Search code examples
pythonwebpython-requestsscreen-scrapinganalysis

Python : Scrape Game Names


I Am Having trouble Scraping names of games off a web page.. It is returning a blank array.. Once the name is scraped i want it to be written to a newly created Text file.. My Code should be below.. its nowhere near complete but im sure i will need a While condition..

def ScrapeK10():
siteToScrape = 'http://www.kiz10.com/new-games'
print '\n[!] Requesting Kiz10..'
kizReq = requests.get(siteToScrape)
print '\n[!] Scraping Newest Games...'
kizTree - html.fromstring(kizReq.content)
kizElement = kizTree.xpath('//strong[@class="bx-caption"]/text()')
print 'Latest Games : ', kizElement, '\n'
return

The problems im running into is im getting a blank array so im not sure if im actually scraping the site correctly or even using the correct xpath?

Still a little new to this.. Dont want to use Beautiful Soup nor do i want to use Scapy..

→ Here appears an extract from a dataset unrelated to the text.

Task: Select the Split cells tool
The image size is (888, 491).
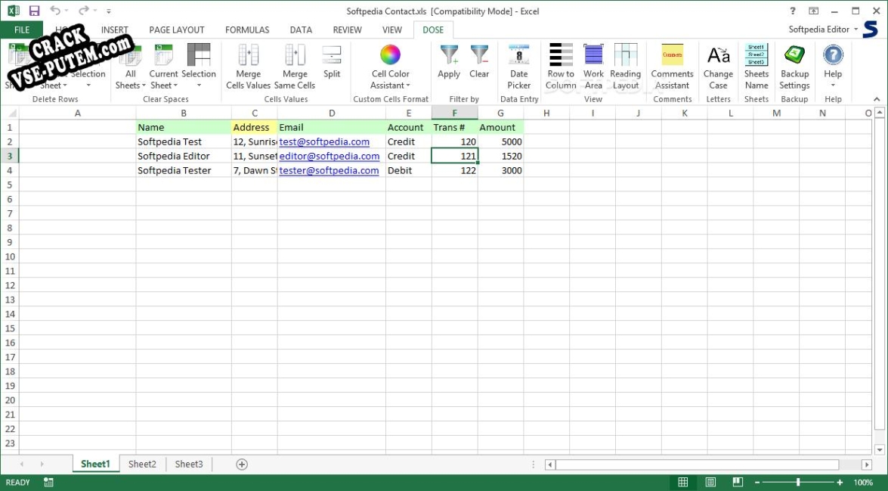Action: 332,56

But my Goal is to scrape all games names in the web page i gave, And write them to a new file..


Solution

  • Can you use regex? Notice that all the game names are contained in a JavaScript object named 'itemsGame'.

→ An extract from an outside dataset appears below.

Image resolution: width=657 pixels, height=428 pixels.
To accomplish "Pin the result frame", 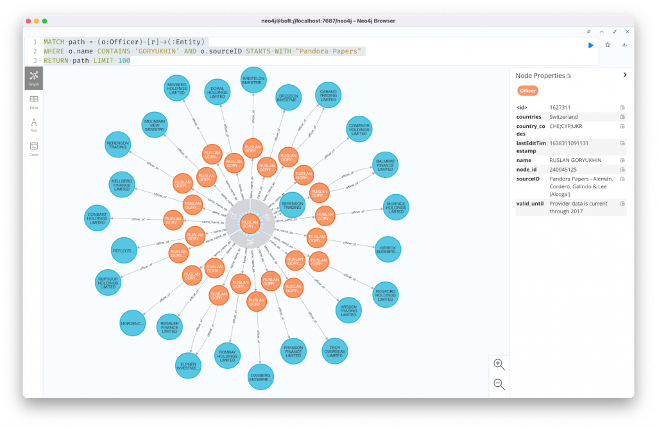I will (588, 31).
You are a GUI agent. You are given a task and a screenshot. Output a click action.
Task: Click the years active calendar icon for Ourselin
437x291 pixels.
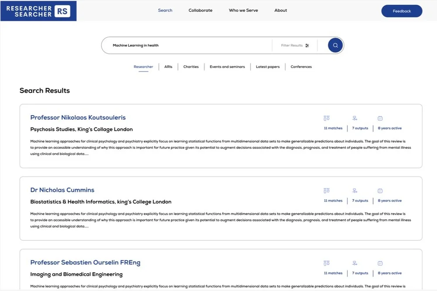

    Use regex to filter this out, then use regex again to split each line.

    This should do it

    def main():
        import re
        import requests
        url = "http://kiz10.com/index.php?page=newgames"
        raw = requests.get(url).content
        match = re.search("var itemsGame = \[(.*?)\];$", raw, re.M)
        for line in re.findall('\[(.*?)\]', match.group(1)):
            print(line.replace("'", "").split(",")[3].strip())
    

    Alternatively you could just call eval() on the string from var itemsGame = to the next \n character.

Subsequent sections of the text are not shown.